Ya era de noche cerrada y, aparte del olor acre de las antorchas y de su luz engañosa, la oscuridad envolvía todo el monasterio.

– Quizá fuera más prudente esperar a mañana -susurró Eadulf mirando a su alrededor-. No creo que podamos ver gran cosa con esta luz.

– Tal vez -coincidió Fidelma-. Es cierto que la luz artificial puede ser traicionera en ocasiones, pero quiero hacer una evaluación superficial, pues cuanto más se aplazan las cosas más se confunden luego.

Guardaron silencio al proseguir por los pasillos de la abadía y luego a través del claustro.

– El viento vuelve a soplar del sudoeste -susurró el abad al flamear las antorchas con violencia.

Se detuvo frente a una puerta, se inclinó para abrirla y se hizo a un lado, sosteniendo el candil para que entraran.

Una vez dentro, la luz iluminó una habitación desordenada.

– Está exactamente igual que la hallamos el hermano Madagan y yo esta mañana. Por cierto -dijo Ségdae, volviéndose de cara a Eadulf, para disculparse-, iba a sugeriros que esta noche compartierais celda con él, pues parece que el hostal está completo. Claro que sólo será esta noche. Un grupo de peregrinos se hospeda aquí esta noche; van de camino a la costa para zarpar en un barco que los llevará al templo sagrado de Santiago del Campo de las Estrellas.

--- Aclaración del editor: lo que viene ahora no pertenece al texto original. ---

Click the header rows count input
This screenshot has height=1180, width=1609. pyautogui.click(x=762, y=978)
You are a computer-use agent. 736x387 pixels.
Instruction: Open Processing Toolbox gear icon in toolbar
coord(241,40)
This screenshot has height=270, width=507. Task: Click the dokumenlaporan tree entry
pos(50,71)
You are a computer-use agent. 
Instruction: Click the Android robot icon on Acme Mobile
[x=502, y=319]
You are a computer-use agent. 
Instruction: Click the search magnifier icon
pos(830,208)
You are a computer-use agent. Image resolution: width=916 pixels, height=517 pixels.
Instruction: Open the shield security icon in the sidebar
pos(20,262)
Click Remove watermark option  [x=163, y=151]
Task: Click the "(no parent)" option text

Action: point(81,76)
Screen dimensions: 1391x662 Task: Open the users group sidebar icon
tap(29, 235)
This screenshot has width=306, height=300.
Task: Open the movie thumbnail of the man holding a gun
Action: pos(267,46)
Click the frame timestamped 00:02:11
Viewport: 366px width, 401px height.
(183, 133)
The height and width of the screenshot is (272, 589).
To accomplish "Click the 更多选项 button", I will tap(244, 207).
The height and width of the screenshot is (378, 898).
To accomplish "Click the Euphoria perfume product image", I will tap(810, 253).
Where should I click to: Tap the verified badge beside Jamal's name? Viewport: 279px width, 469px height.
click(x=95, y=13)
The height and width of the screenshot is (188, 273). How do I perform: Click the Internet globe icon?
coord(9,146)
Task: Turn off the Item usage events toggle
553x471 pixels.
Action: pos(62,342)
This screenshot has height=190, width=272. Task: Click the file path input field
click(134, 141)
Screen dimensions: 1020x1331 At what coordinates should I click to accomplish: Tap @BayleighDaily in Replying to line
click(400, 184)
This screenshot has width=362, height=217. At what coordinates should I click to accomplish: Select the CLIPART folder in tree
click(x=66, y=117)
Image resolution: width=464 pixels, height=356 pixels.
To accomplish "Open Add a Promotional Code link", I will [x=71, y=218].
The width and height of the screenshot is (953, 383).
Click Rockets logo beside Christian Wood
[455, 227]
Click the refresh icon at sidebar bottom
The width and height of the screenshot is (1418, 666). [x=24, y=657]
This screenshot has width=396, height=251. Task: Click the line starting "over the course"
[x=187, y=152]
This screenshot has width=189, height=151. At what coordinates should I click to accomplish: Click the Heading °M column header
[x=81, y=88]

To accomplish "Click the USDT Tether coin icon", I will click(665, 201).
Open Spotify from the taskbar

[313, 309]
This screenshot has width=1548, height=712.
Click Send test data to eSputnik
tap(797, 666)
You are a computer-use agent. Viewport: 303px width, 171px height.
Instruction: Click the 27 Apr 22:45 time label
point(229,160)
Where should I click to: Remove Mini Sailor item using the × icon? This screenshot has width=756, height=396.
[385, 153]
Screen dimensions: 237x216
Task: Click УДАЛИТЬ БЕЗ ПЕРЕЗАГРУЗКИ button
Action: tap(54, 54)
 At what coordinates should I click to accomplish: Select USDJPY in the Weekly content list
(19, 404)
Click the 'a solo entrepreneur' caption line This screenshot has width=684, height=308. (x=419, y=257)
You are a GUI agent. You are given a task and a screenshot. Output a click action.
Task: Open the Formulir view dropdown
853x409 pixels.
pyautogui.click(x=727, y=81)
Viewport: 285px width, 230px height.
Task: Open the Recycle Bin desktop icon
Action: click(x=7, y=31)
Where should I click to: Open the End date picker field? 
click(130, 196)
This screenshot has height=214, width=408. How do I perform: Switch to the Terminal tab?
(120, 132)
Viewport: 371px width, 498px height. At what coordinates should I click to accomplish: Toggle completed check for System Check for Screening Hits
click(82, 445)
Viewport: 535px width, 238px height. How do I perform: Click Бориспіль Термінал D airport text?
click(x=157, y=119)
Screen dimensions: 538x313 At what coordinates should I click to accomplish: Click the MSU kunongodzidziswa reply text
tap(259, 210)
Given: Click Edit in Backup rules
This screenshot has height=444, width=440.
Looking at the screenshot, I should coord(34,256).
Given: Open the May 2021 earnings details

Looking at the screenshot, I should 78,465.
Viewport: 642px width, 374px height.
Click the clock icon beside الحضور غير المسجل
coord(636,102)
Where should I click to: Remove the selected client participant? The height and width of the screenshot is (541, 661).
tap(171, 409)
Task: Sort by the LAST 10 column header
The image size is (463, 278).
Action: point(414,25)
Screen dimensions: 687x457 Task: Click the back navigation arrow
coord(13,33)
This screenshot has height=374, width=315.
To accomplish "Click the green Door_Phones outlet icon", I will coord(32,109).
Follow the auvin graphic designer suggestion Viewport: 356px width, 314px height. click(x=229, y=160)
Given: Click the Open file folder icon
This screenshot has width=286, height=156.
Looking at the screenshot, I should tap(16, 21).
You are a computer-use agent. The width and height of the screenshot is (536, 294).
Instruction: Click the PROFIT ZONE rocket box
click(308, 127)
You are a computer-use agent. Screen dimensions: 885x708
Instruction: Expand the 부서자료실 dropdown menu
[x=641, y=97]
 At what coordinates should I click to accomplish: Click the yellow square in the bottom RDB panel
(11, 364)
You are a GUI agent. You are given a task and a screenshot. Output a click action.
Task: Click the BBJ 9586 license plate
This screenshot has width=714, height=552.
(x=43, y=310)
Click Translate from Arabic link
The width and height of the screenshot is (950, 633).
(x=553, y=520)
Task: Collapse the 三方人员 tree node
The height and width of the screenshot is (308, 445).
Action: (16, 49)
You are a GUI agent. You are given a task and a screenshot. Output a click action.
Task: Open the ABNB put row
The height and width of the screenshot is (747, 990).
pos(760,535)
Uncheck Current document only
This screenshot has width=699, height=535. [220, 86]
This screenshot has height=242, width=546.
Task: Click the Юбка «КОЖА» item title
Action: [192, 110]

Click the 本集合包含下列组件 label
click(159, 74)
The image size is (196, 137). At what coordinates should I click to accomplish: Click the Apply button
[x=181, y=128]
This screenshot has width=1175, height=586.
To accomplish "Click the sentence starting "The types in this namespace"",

– No tengo ningún inconveniente en compartir una habitación con el hermano Madagan -respondió Eadulf.

– Bien. Mañana nuestra casa de huéspedes volverá a estar casi vacía.

– ¿Yo también voy a compartir cuarto esta noche? -preguntó Fidelma distraídamente mientras examinaba la habitación.

– No; para vos, Fidelma, he dispuesto un aposento especial -le aseguró Ségdae.

Fidelma miró el caos que la rodeaba bajo la luz del candil. Le costaba reconocerlo, pero Eadulf tenía toda la razón: con luz artificial poco se veía. En la penumbra podían pasar por alto elementos importantes. Exhaló un suspiro y se volvió hacia ellos.